Problem
Output, exactly and with no pictures, the line that contains "You are a computer-use" and every line that comes after it in the data below, the last one included.

Records to process START

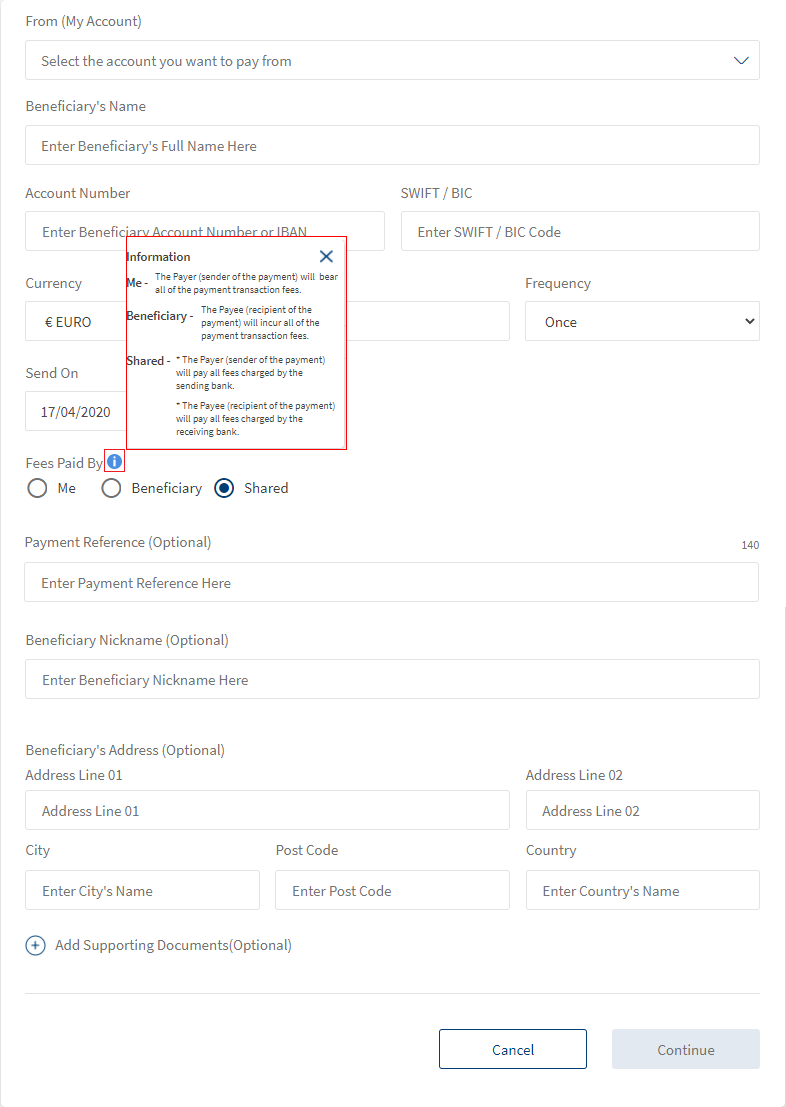
Task: Click the Country's Name field
Action: click(x=642, y=891)
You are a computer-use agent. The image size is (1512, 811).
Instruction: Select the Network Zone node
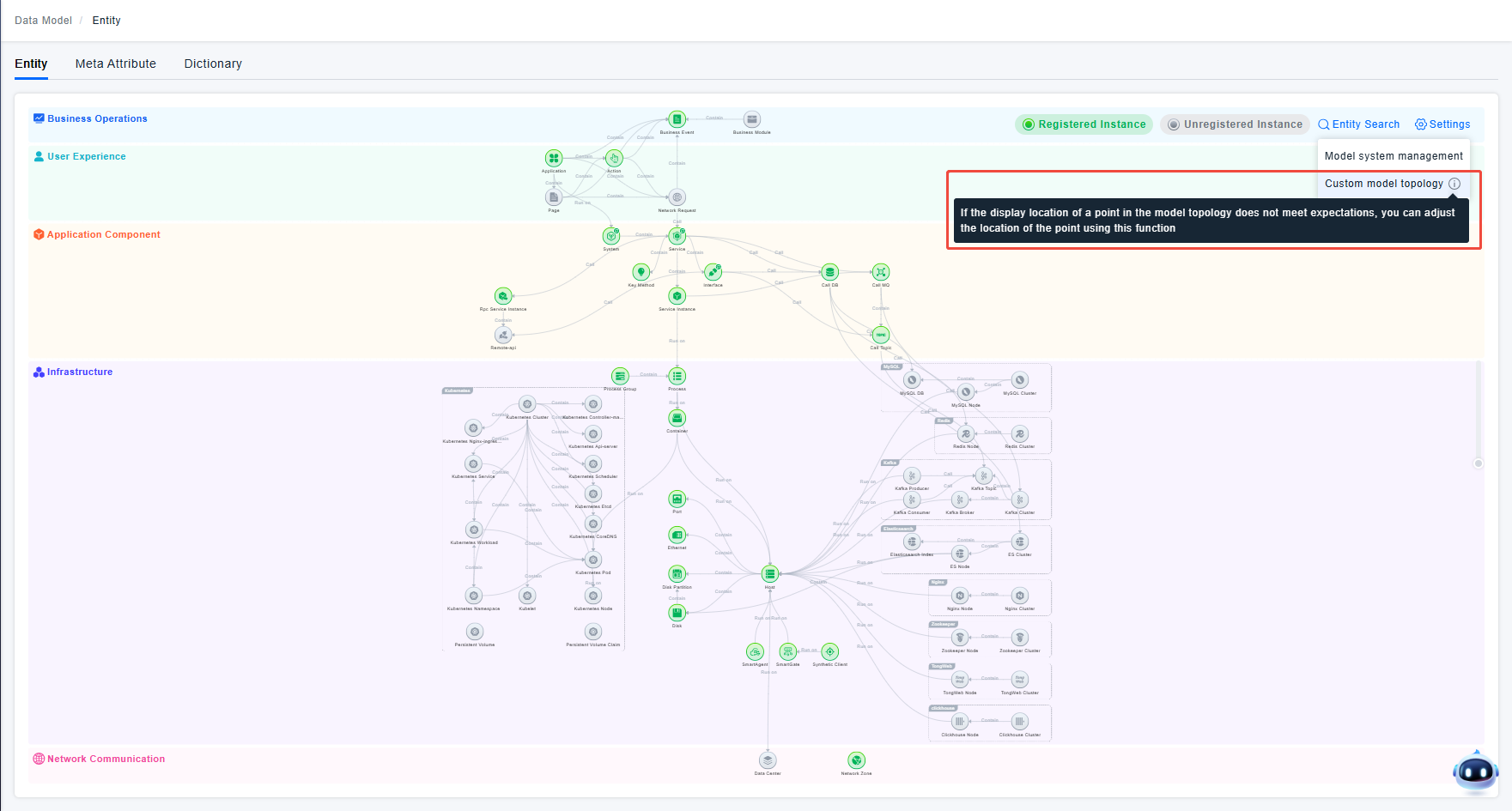(x=856, y=760)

Records to process END

Task result
You are a computer-use agent. The image size is (1512, 811).
Instruction: Select the Network Zone node
(x=856, y=760)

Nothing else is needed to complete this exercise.